Monday, February 14, 2011

Keeping it Legal = Licenses & Permits

A significant task for new business is assuring that the business is properly complying with the extensive tax and information filing requirements imposed by various governmental agencies. Stiff penalties are commonly assessed if the required forms and information are not properly prepared and filed. Many types of businesses need to obtain some type of business or professional/occupational license or permit from a state government. Depending on your business, you may need to be licensed at the federal, state and/or local level. Beyond a basic operating license, you may need specific permits. Regulations vary by industry, state and locality, so it's very important to understand the licensing rules where your business is located.

The following are common types of local permits and licenses.
> Business Licenses / Tax Permits - from your city or county clerk or revenue department. Many jurisdictions require a trader's license or tax certificate in order to operate.
> Building Permit - from your city or county building and planning department. This permit is generally required if you are constructing or modifying your place of business.
> Health Permit - from your city or county health department.
> Occupational Permit - from your city or county building and planning development department. This permit is required for home-based business in some jurisdictions.
> Signage Permit - from your city or county building and planning department. Some jurisdictions require a permit before you can erect a sign for your business.
> Alarm Permit - from you city or county police or fire department. If you have installed a burglar or fire alarm, you will likely need an alarm permit.
> Zoning Permit - from your city or county building and planning department. This permit is generally required if you are developing land for specific commercial use.

Depending on the nature of your business, you may need other types of licenses specific to your business. Work closely with your Attorney and Accountant to insure that you are compliant with the current laws for your business, industry and location.
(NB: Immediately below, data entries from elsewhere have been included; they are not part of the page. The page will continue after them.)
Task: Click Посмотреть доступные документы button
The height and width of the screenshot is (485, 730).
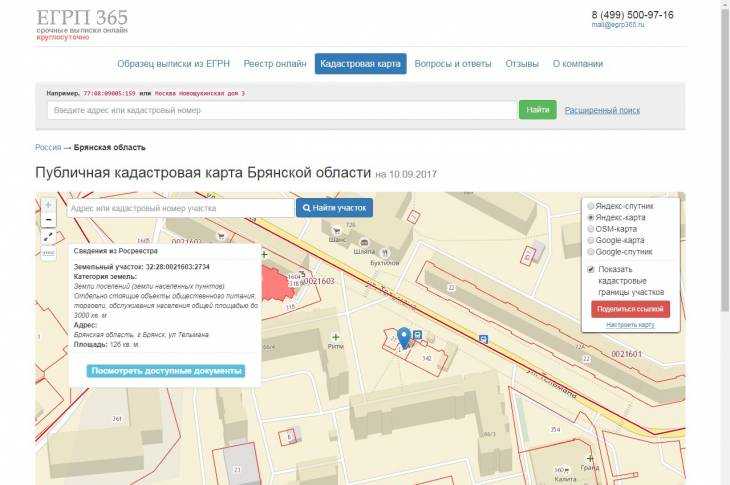Action: (166, 370)
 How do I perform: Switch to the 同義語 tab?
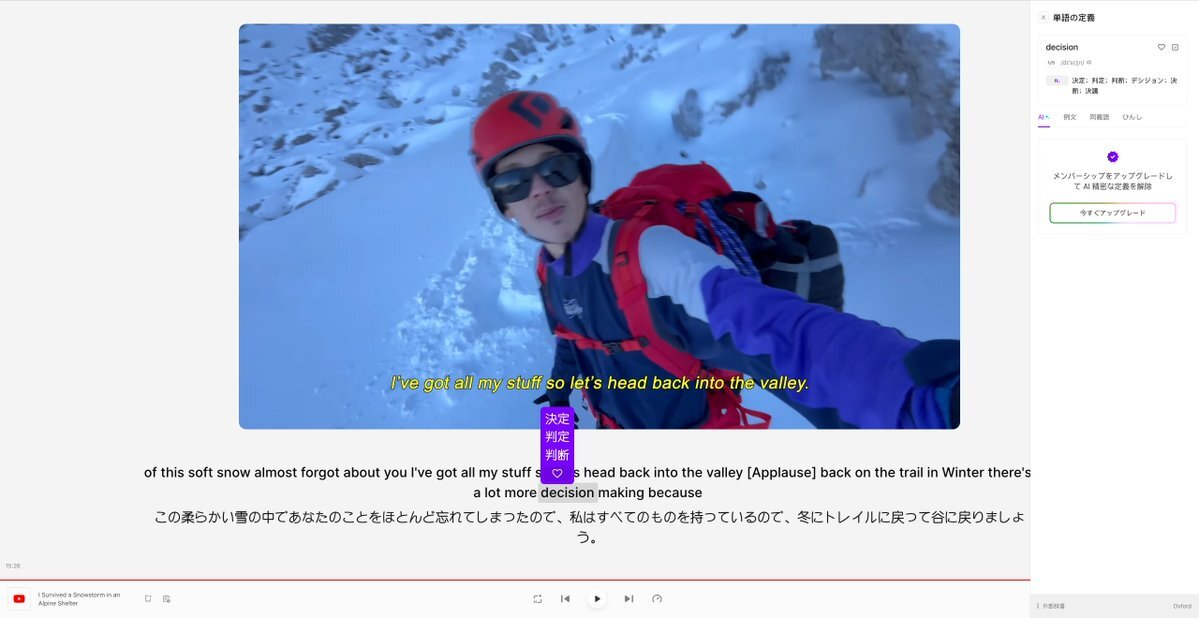pos(1100,117)
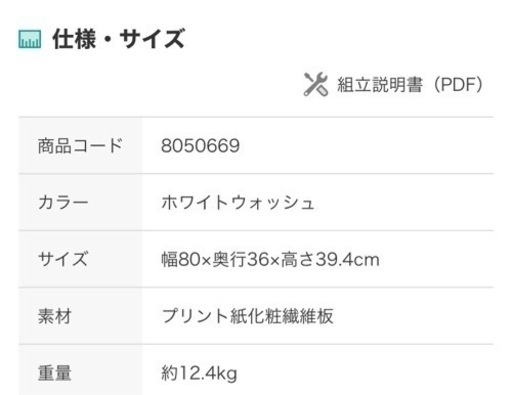
Task: Select the カラー label cell
Action: [x=80, y=202]
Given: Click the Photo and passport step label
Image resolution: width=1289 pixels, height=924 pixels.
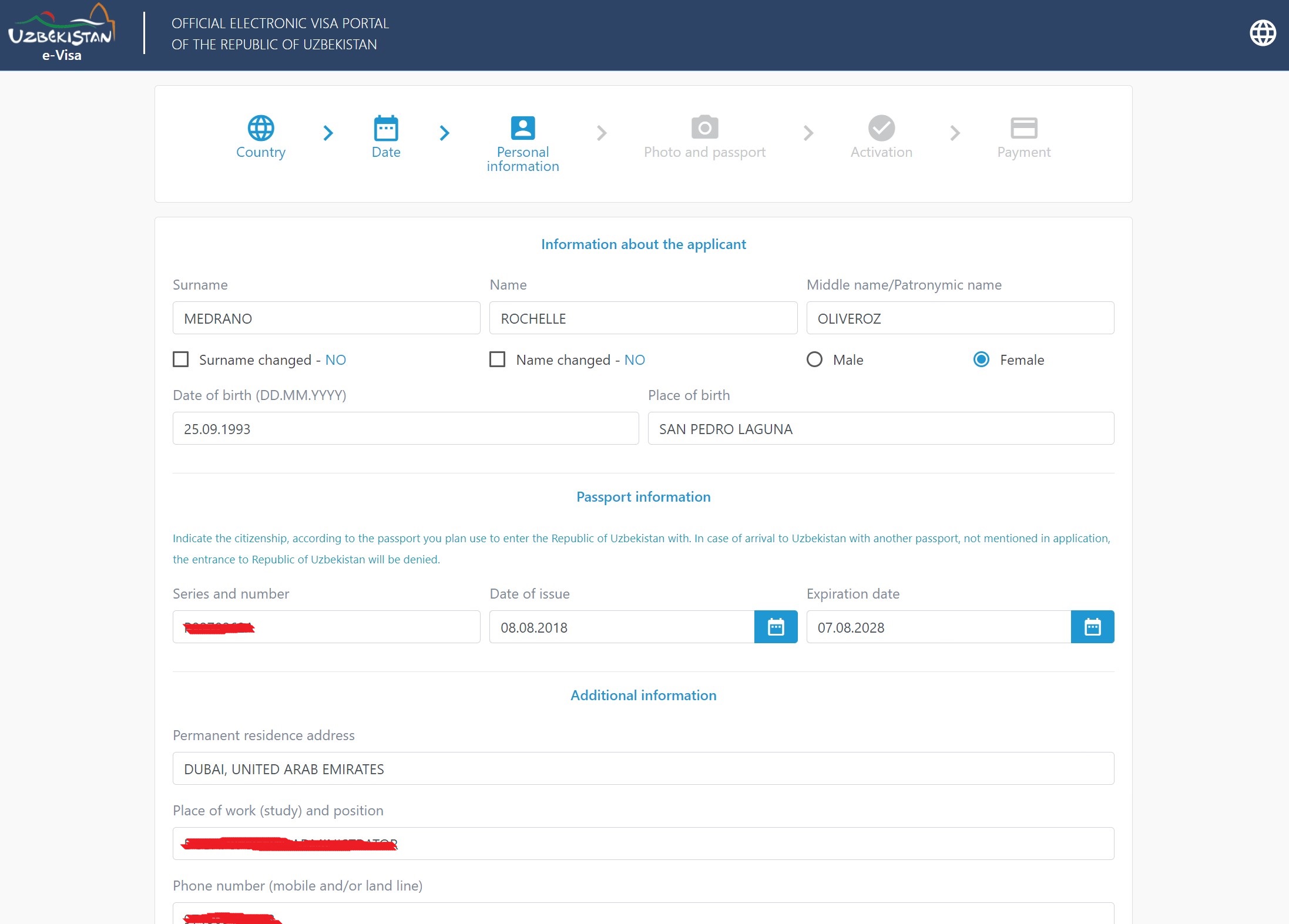Looking at the screenshot, I should click(x=704, y=152).
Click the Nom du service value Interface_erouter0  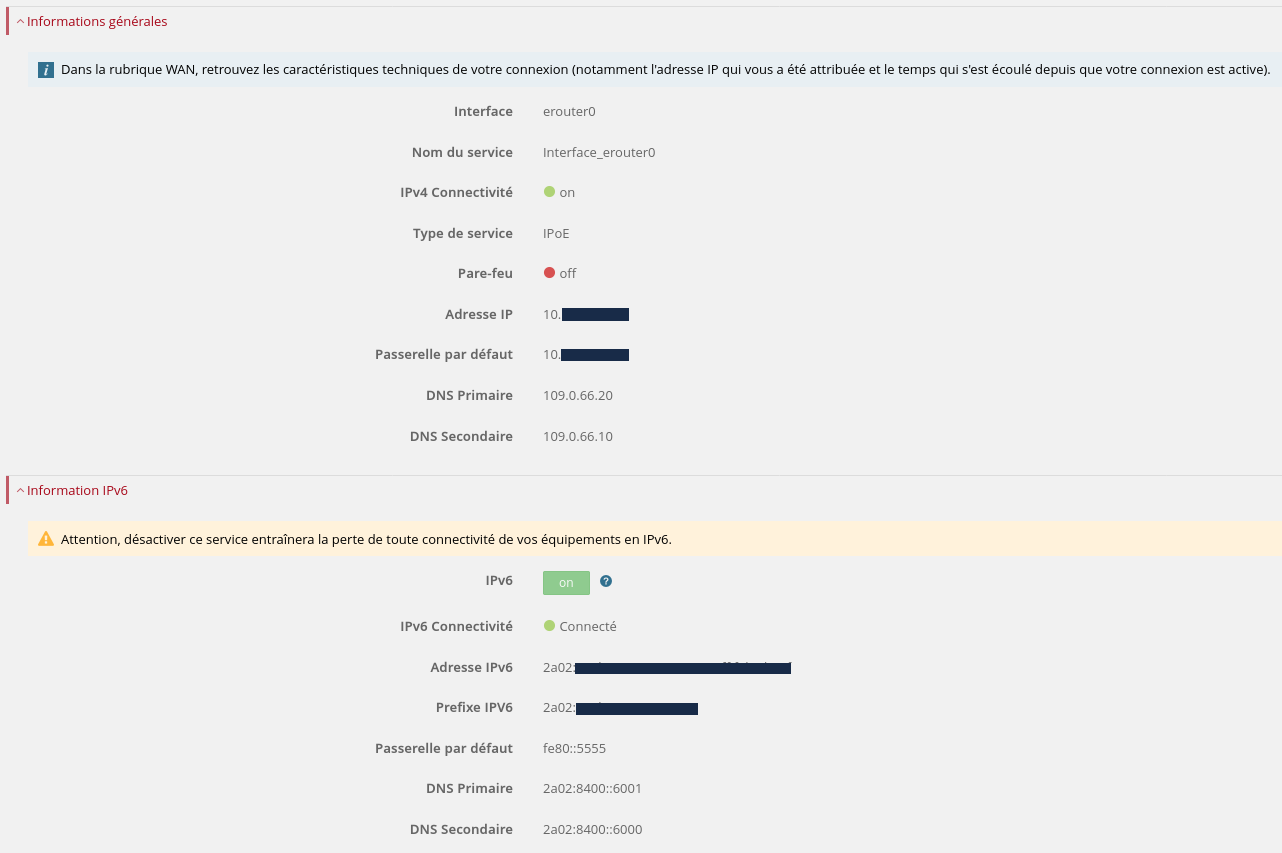[x=598, y=152]
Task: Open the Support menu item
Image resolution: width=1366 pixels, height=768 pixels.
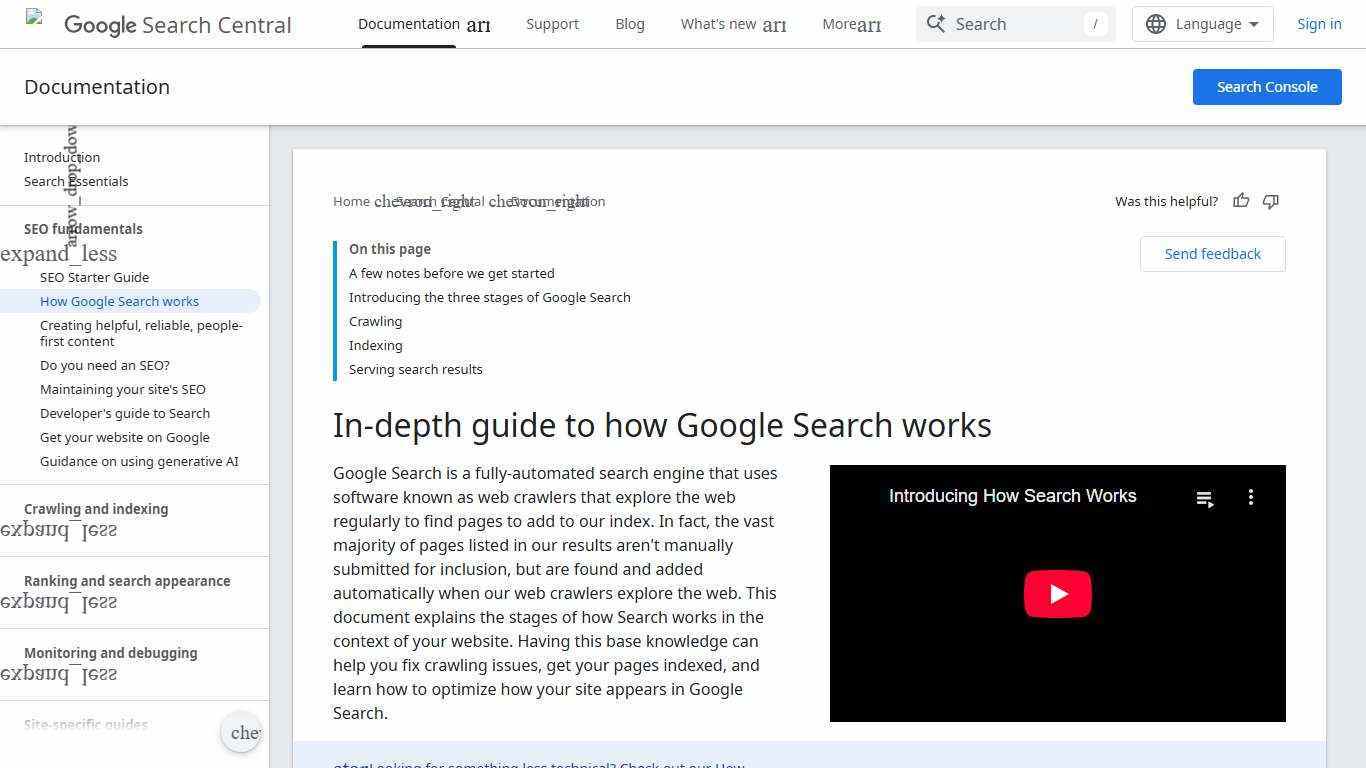Action: tap(552, 23)
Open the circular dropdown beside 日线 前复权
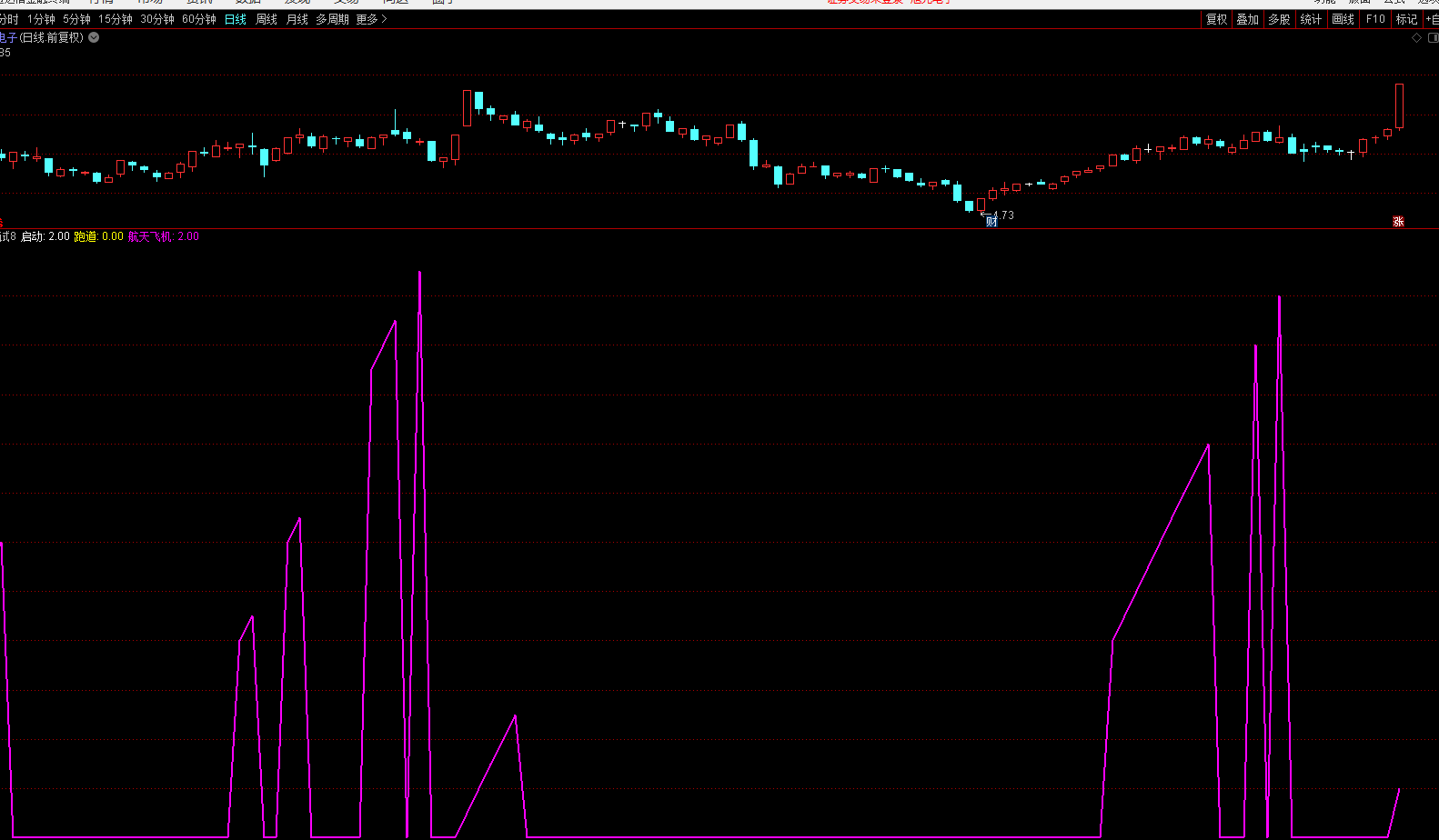Screen dimensions: 1439x840 94,38
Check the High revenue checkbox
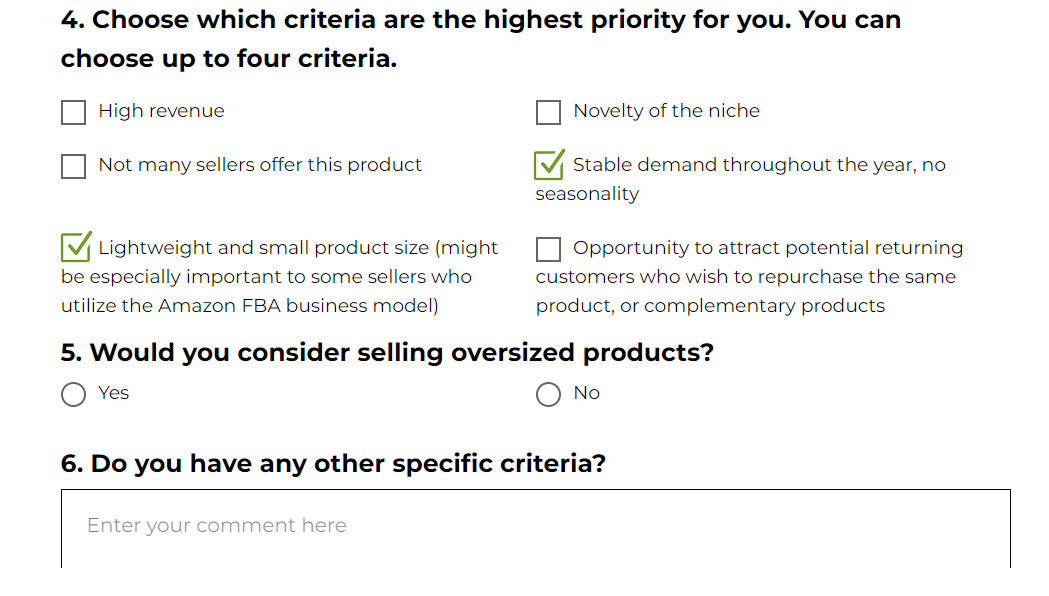1049x596 pixels. click(73, 112)
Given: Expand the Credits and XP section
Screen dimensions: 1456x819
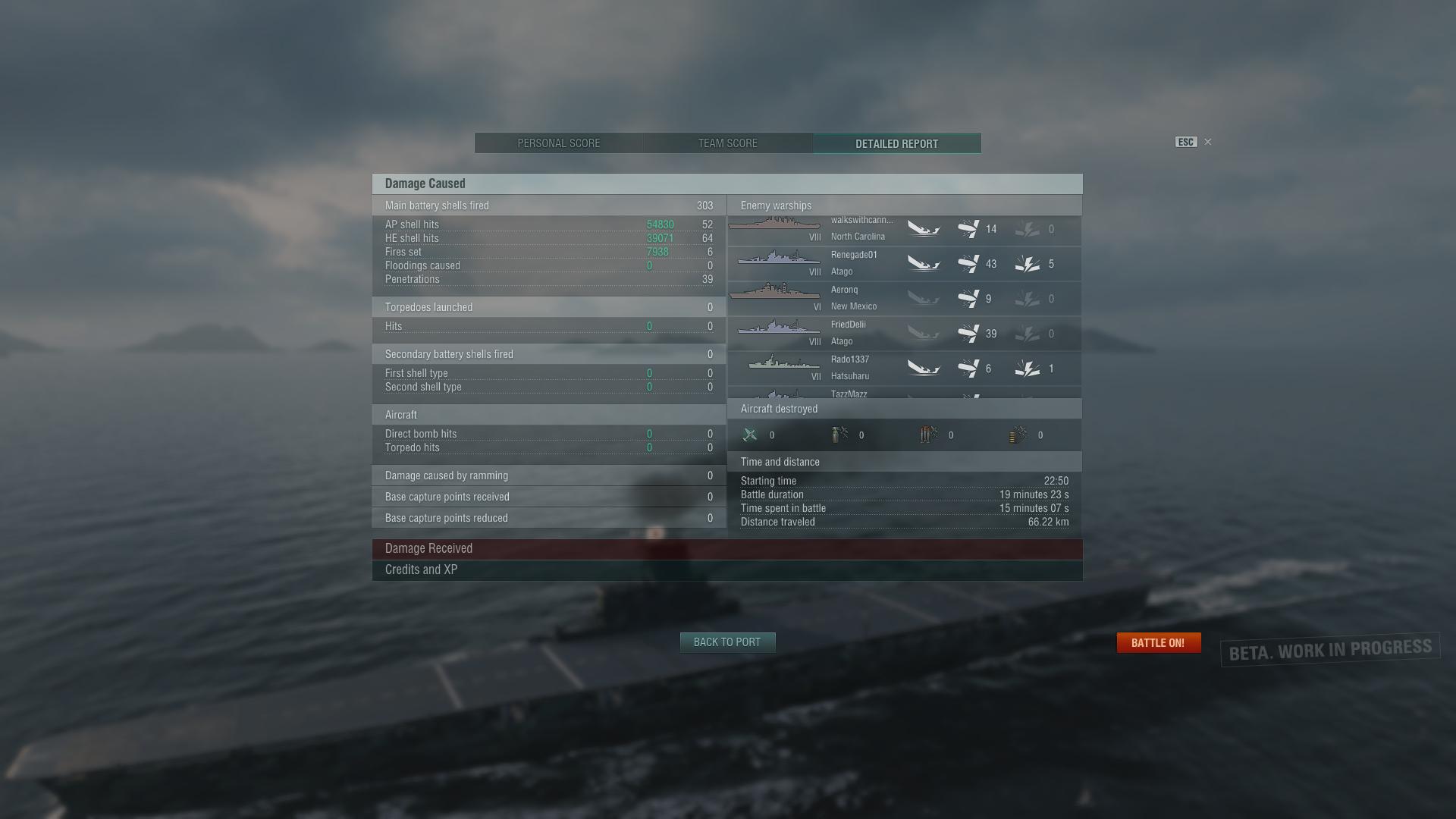Looking at the screenshot, I should 727,570.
You can find specific information for your state from the Small Business Administration

> Sellers Permit
A seller's permit from the State Board of Equalization is required if your business operations involve the sale of retail or wholesale tangible property. This also includes if you sell products on the internet. The requirement to obtain a seller's permit applies to individuals as well as corporations, partnerships, and limited liability companies. Both wholesalers and retailers must apply for a permit. If you do not hold a seller's permit and you are planning to make sales during temporary periods, such as Christmas tree sales and rummage sales, you must apply for a temporary seller's permit.  There are many activities that may qualify the need for a sellers permit in your state. Due to the various rules that apply, you should contact the Board's Information Center or contact your nearest Board office to determine if you must obtain a permit.